First Deputy Minister of Defence František Šulc and Czech Air Force Commander Brigadier General Petr Cepelka participated at the ceremony marking the handover of the first H1 helicopter to the Czech Armed Forces in the Bell Textron factory in Amarillo, Texas. Eight UH-1Y Venom utility helicopters and four AH-1Z Viper attack helicopters represent an important step towards the modernization of the Czech Air Force, as they shall replace the obsolete Mi 24V/35 helicopters. The first Vipers are slated for delivery in the spring of this year to the Námešt Air Base, the Venoms shall follow. Every new helicopter manufactured must be first taken over by the U. S. Government and only then can the Czech Armed Forces accept them. The first units will arrive the Czech Republic next month.
The 22nd Helicopter Air Force Base is currently equipped with Mi-24V/35 attack helicopters and Mi-171Sh multipurpose helicopters. Both types became obsolescent many years ago, which is why the then Minister Lubomír Metnar and his counterpart Secretary Mark Esper signed a G2G agreement on the acquisition of 12 new H1 helicopters in 2019. The Czech Republic shall receive additional eight, used but fully serviceable, machines (2x UH-1Y Venom and 6x AH-1Z Viper) from the U.S. free of charge to backfill the Czech support provided to Ukraine. Thanks to the agreement between the Minister of Defence Jana Cernochová and Secretary of Defence Lloyd Austin, the total number of helicopters received shall increase to 10 UH-1Y and 10 AH-1Z.

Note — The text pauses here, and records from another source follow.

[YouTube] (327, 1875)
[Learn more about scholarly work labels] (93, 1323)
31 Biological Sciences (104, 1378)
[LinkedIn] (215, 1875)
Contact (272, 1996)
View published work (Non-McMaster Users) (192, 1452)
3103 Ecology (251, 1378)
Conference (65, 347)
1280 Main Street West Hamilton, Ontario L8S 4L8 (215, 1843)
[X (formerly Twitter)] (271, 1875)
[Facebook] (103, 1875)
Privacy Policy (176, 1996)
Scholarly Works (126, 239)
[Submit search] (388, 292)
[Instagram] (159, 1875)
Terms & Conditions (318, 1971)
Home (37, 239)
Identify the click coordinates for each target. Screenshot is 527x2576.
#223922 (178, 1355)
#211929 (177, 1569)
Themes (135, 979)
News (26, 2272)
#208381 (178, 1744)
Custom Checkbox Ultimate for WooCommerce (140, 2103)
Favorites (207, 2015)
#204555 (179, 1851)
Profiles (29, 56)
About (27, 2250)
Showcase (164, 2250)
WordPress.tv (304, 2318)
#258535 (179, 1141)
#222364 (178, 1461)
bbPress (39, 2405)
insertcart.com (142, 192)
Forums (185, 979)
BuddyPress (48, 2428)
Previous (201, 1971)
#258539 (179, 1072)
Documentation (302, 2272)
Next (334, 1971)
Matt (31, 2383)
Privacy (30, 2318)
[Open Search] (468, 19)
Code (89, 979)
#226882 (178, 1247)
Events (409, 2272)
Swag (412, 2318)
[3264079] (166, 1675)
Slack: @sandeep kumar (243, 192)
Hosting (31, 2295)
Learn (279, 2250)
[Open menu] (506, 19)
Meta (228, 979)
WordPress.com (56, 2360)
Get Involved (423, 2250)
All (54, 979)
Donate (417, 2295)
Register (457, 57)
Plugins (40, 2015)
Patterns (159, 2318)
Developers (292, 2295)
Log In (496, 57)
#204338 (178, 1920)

The pilots and mechanics from the Helicopter Air Base in Námešt nad Oslavou were retrained for the operation of new helicopters at Marine Corps Base Camp Pendleton starting last July. The flight personnel even received helmets tailored to their measurement in the United States. The demanding seven-month basic training included IFR flying, formation and low level flying, sling load and hoist training. The highlights of the training were the flights with life fire at ground targets with cannon and unguided rockets and night flights. Each pilot spent approximately 80 hours airborne. The following courses shall continue in the Czech Republic under the command of the U. S. Mobile Training Team (MTT) for the next two years, until the pilots and mechanics learn the full extent of the operation and maintenance of the aircraft.
In March, the first of two training simulators arrived to the Czech Republic. LOM Praha shall operate them in the simulation center at the Námešt nad Oslavou Air Base. The building designated H1 shall provide the trainees with lecture rooms, mission planning offices and facilities necessary for the ground and flight personnel. The simulator offers all controls and weapon systems of a real helicopter. The software is connected to the planning system, which the pilots use to prepare for missions. LOM Praha shall also provide life cycle support including higher levels of maintenance. Local specialists are currently being trained for the maintenance of H1 helicopters. The Czech Air Force already received the initial sets of spares for the Venom and Viper, as well as ground support equipment to check the helicopters, aircraft maintenance stands, electrical start cart and other equipment. This materiel shall be delivered to the Czech Republic in phases in a total of eighty 40ft shipping containers.